Opus Dei: An Objective Look Behind the Myths and Reality of the Most Controversial Force in the Catholic Church is a book written by American journalist John L. Allen Jr. about the Prelature of the Holy Cross and Opus Dei, commonly known as Opus Dei, published in 2005. While the book received mixed reviews, there were more positive reviews than negative. Two journalists referred to it as "widely considered as the definitive book on Opus Dei." On the other hand, some said Allen "applied a daub of whitewash." Agenzia Giornalistica Italiana (AGI), a major Italian news agency, described his work as having an "empirical approach" and that his book is of "great historical and journalistic interest."

==Reviews==
Although a writer with some liberal leanings, being a regular contributor to the National Catholic Reporter, John L. Allen Jr. was praised for his work by both members and ex-members, by conservatives and liberals.

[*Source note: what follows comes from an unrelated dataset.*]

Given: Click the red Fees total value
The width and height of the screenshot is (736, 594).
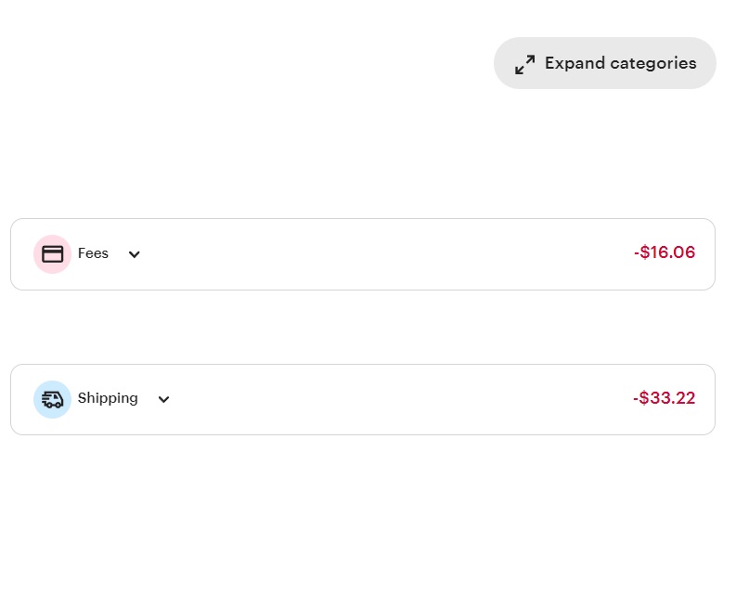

His harshest critic was Damian Thompson of The Catholic Herald, who, after saying that his "column is a byword for objectivity", said that Allen "applied a daub of whitewash", because Allen did not interview the senior critic of Opus Dei in Britain, Vladimir Felzmann. Allen later said that he did spend much space in the book analyzing Felzmann's statements versus the testimonies of other people. (See Opus Dei and politics). Thompson also said that Allen only saw what Opus Dei showed him. Thompson agreed with Allen though in several points: "Opus Dei is not as black as it is painted," Escriva "anticipated the reforming spirit of the Second Vatican Council," "there is nothing very shocking" about the survival of corporal mortification," and that charges that Opus Dei is "financially corrupt and politically far to the Right," are "years out of date." Another critic is Peter McDermott who still called Allen "respected Rome correspondent." His main point is that Allen "doesn't explore the idea that maybe Opus Dei itself is two different realities." Peter Duffy of the Jesuit weekly, America, also called him "respected" but said that Allen bent over backwards to explain the harshest criticisms of Opus Dei. Another writer for America, the Jesuit priest James Martin, after also calling Allen respected, described that book as "exhaustively researched and wholly fascinating exploration of the worldwide organization. Its chief surprise for many readers may have been the author’s detailed and sensitively drawn portrait of the extensive network of social apostolates sponsored by 'The Work,' which has often been criticized for its elitism."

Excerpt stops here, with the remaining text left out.